After locating the line that contains "Task: Click the", quote it and all lines after it through the end of the entries, and nothing more. Pictures stay out.
====== DATA SUPPLIED
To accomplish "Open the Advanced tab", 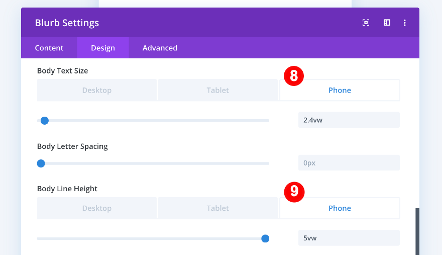I will click(160, 48).
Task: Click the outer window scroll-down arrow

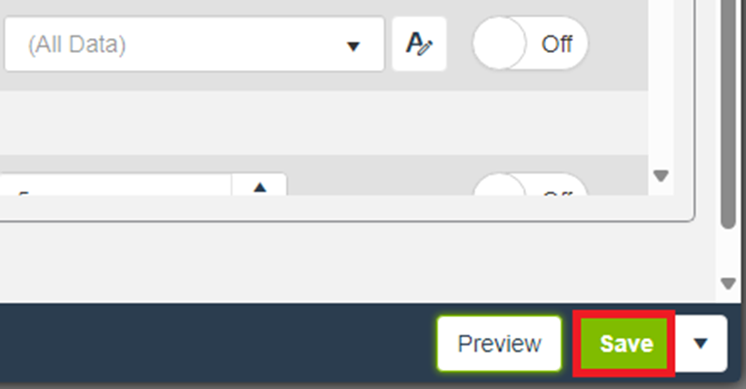Action: (729, 284)
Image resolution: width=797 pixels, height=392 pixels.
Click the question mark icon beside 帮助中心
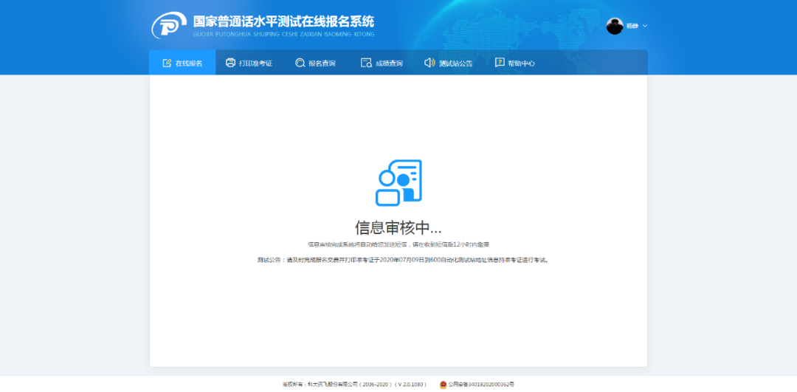pyautogui.click(x=500, y=63)
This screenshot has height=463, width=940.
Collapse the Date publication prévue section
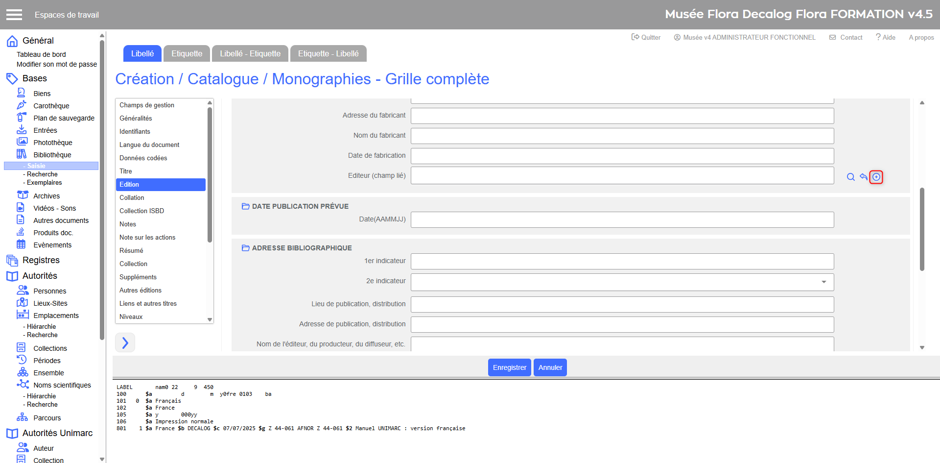pyautogui.click(x=245, y=206)
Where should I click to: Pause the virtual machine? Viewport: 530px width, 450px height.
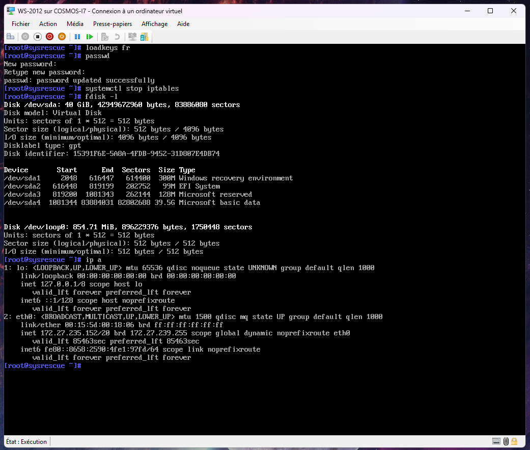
============
_WRITTEN RESPONSE_:
Task: Click the outer window scroll-down arrow

Action: (729, 284)
Image resolution: width=797 pixels, height=392 pixels.
Click the question mark icon beside 帮助中心
pyautogui.click(x=500, y=63)
This screenshot has height=463, width=940.
Collapse the Date publication prévue section
pyautogui.click(x=245, y=206)
Where should I click to: Pause the virtual machine? Viewport: 530px width, 450px height.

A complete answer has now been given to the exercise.